--- MATERIAL PROVIDED Enclosed Below ---

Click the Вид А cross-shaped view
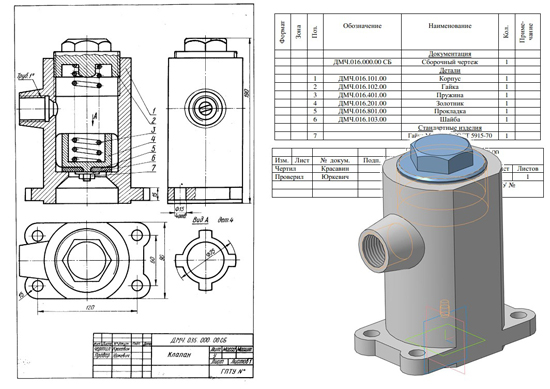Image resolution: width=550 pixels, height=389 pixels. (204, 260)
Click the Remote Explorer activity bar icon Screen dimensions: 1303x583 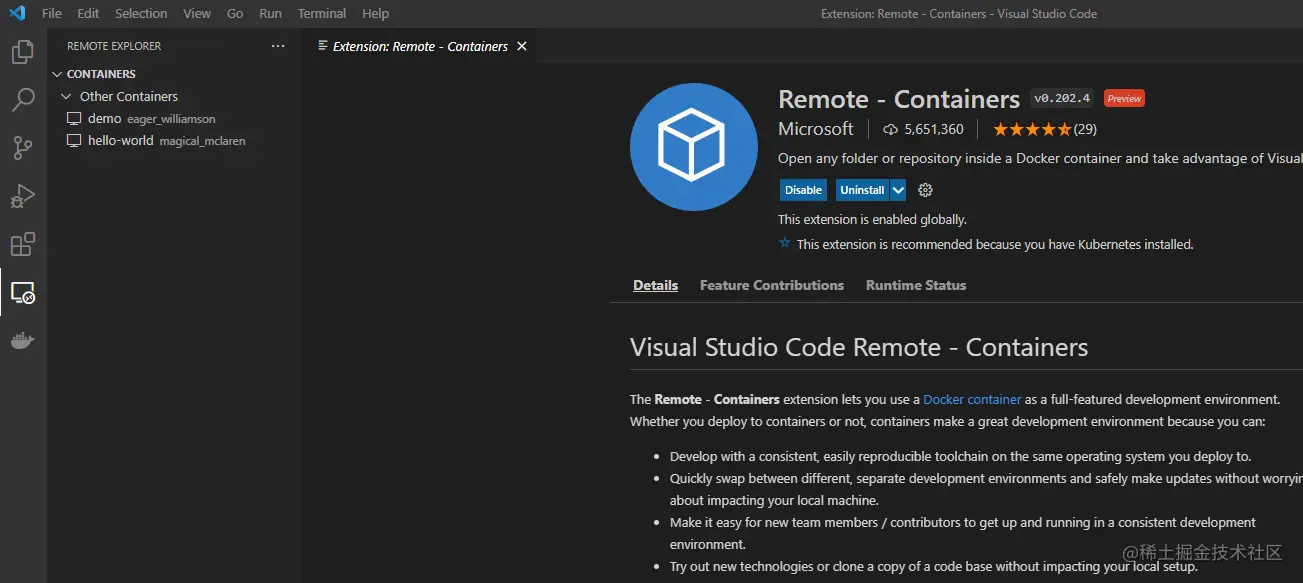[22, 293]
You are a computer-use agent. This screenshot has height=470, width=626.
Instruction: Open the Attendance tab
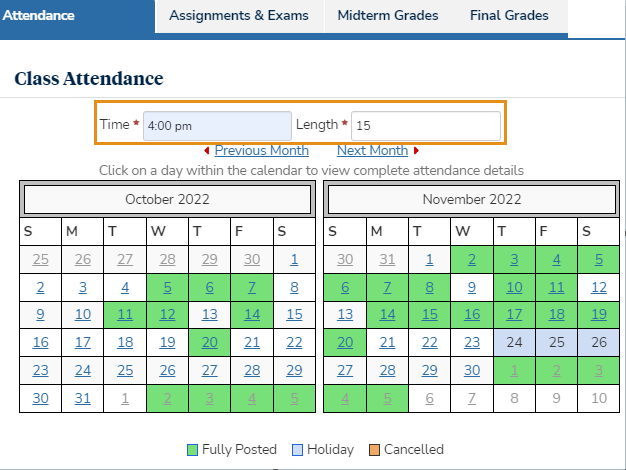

--- End of Enclosed MATERIAL PROVIDED ---

▶ TASK REQUIREMENTS: Start at the line holding "You are a computer-use" and stop at the last line of the entries above. Repeat those lines exactly, pictures excluded.

▶ SOLUTION:
You are a computer-use agent. This screenshot has height=470, width=626.
Instruction: Open the Attendance tab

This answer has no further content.